Physical architecture : Mixing Physical Function and Behavior PC inside a Behavior PC

Hi,

I am dealing with this issue. I’v got a PC Node hosting a Behavorial component.
In this Behavior PC i have a simple Physical function and 2 Behavior PC. See image below.

I wonder if it makes sense to have a simple Physical Function dealing with Behavior PC or if i should include this function in a new Behaviour Component ?
I have not seen a similar case in the ARCADIA method book.
Could anyone enlighten me as to what is better?
Thank!

Hello,
To me PC01 is no more leaf component and this is why PF10 should not be allocated there.
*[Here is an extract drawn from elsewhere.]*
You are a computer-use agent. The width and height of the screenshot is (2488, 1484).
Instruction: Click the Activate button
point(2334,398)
As parent of PC1 and PC2, PC01 shall execute PF11, PF12 and PF13.
PF10 is not allocated by PC1 nor PC2: Then there is another part of PC01 which is not PC1 nor PC2: we can call it PC3 and require it to allocate PF10.
Division of a block: function/component/node shall be a partition: the union of the children=the parent.
Other question (I understand this is an example still) Why FP12 and FP13 are separated, and why define FE2 and FE3?
If you need it, then PC2 should be broken down, and each child get its requirement to convert entries into deliveries (function)
If PC2 has to be leaf, then how define FE2 and 3 contents? This should be owned by PC2 design owner: your supplier?
Regards

Thank you for your review.
If i understand well, you say that a behavior PC can only be composed of leaves or of other behavorial components. The rule you suggest is that only leaf can be allocated.
Could you explain more about the reasons for this rule?

For the part :

If PC2 has to be leaf, then how define FE2 and 3 contents? This should be owned by PC2 design owner: your supplier?
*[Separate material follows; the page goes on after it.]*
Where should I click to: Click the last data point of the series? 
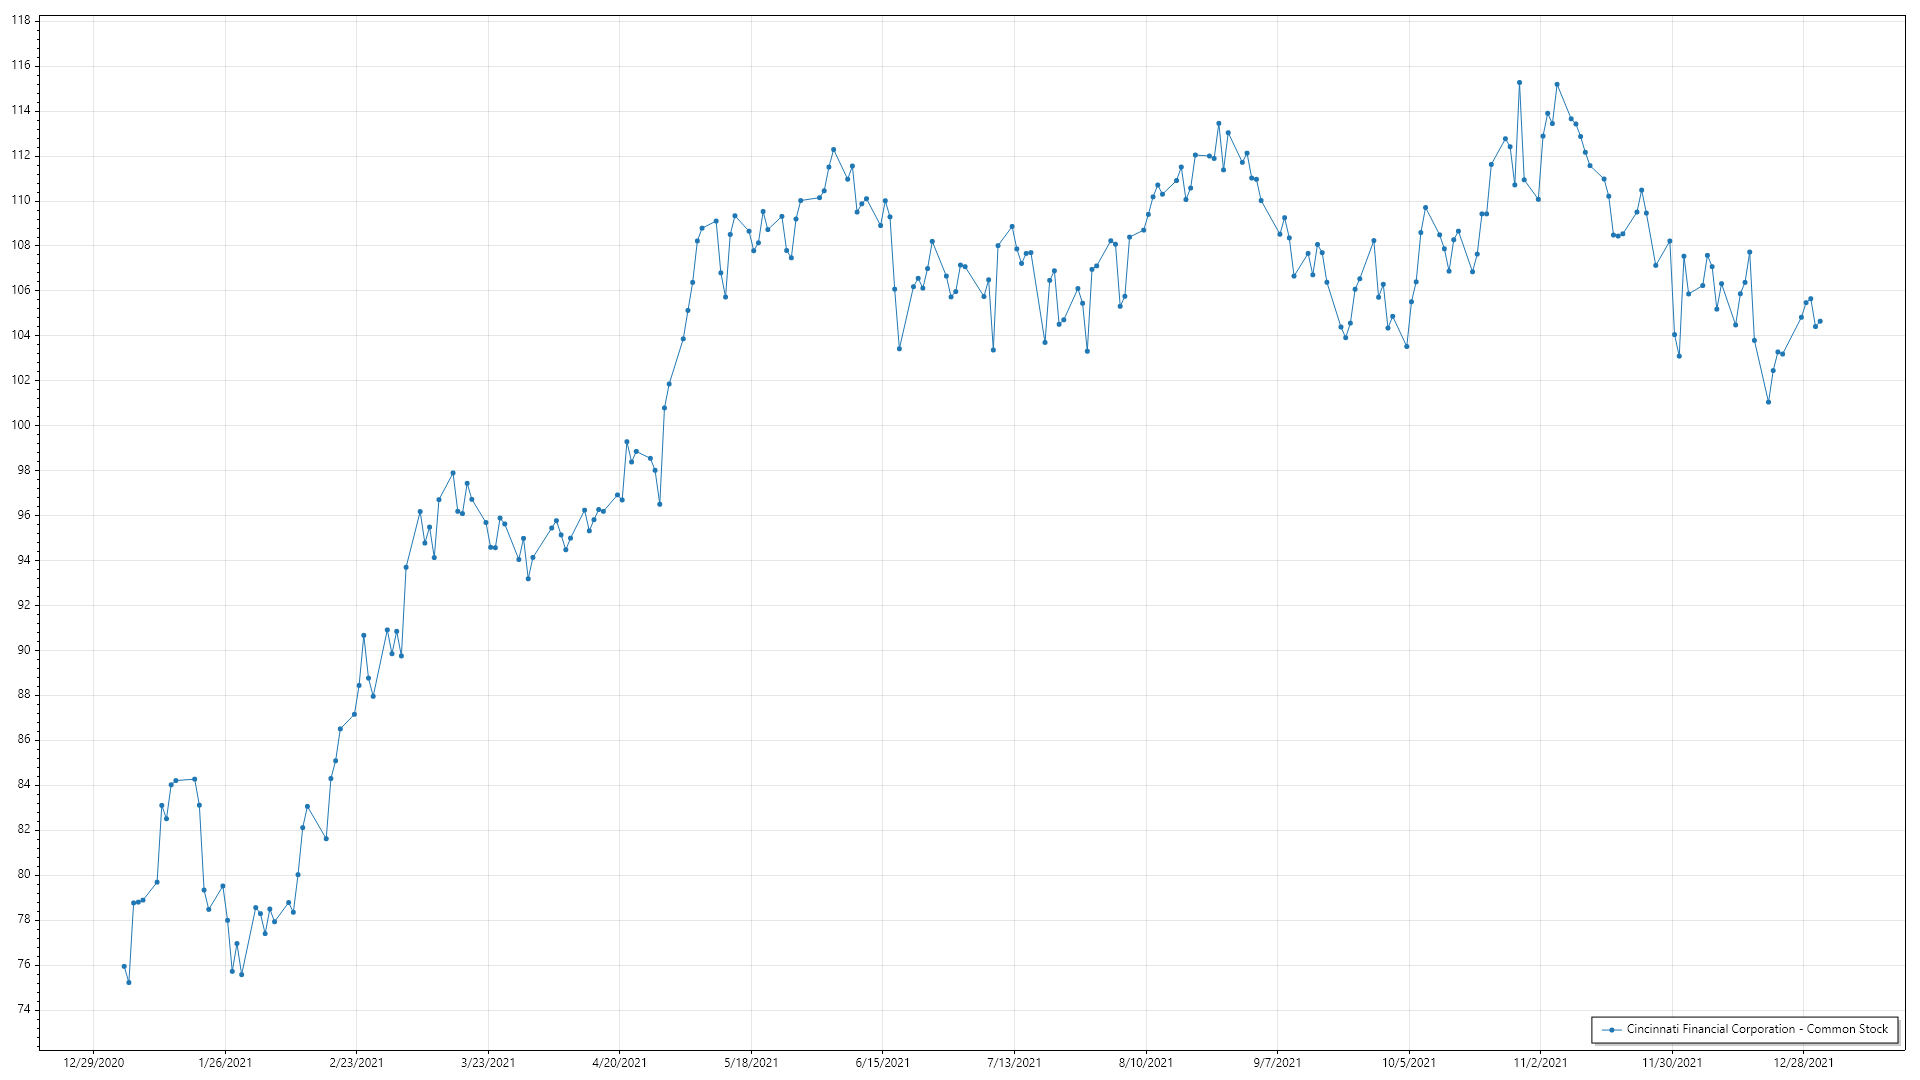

I don’t understand your question.
Thank

At first you have your system as an unique component to which you make requirements including requirements to produce sent items having received other items.
During Logical architecture, for functional reason, (modes, functional diversity) you split your system to detach what vary with each parameter, from what do not vary. You may detach some component to follow necessary technology split. What you do the is a partition: you set a new parting line. One part is on the east side, the other part is on the west side. So in a breakdown, if the east side child exists, the west side one exists as well and should be named.
When a parent allocates a function, this is the complete parent, not the forgotten part not being include in its children. So the requirement to produce items applies to this parent. The situation introduces a blur about: shall the children participate? how?
The other question is : at the end of the process, you will have defined components as configuration items, owning node components playing behavior component roles which shall fulfill functions. Each stakeholder we can call supplier that will have to continue the engineering work has to understand the requirements that hit their part(s).
In the case that the requirements cannot be split between your components, my position is : your system was not dividable in subsystems. You may split the designed product, not the expected product, and then the system. The design of the components have to be done at once. Frequently split between designed component comes from manufacturing issues or optimisation.
About the just split:
The reason to split a function is because all the function cannot be allocated by the same component. Splitting more creates functional exchange inside the component. What you do then is making a requirement to the component to produce items that you don’t see outside: what for? If you don’t have an answer it’s just unnecessary requirement (and driven cost with may be or at least reason for invoice from supplier) If you have an answer, it shoudl be then in the lower layers, you may split your component and make them allocate the leaf functions. Behavior component are not material, just roles. It may happen that a node plays several components which do have mutual exchanges. The exchange requirement shall be made clear that it’s at the subsystem boundary, nowhere else.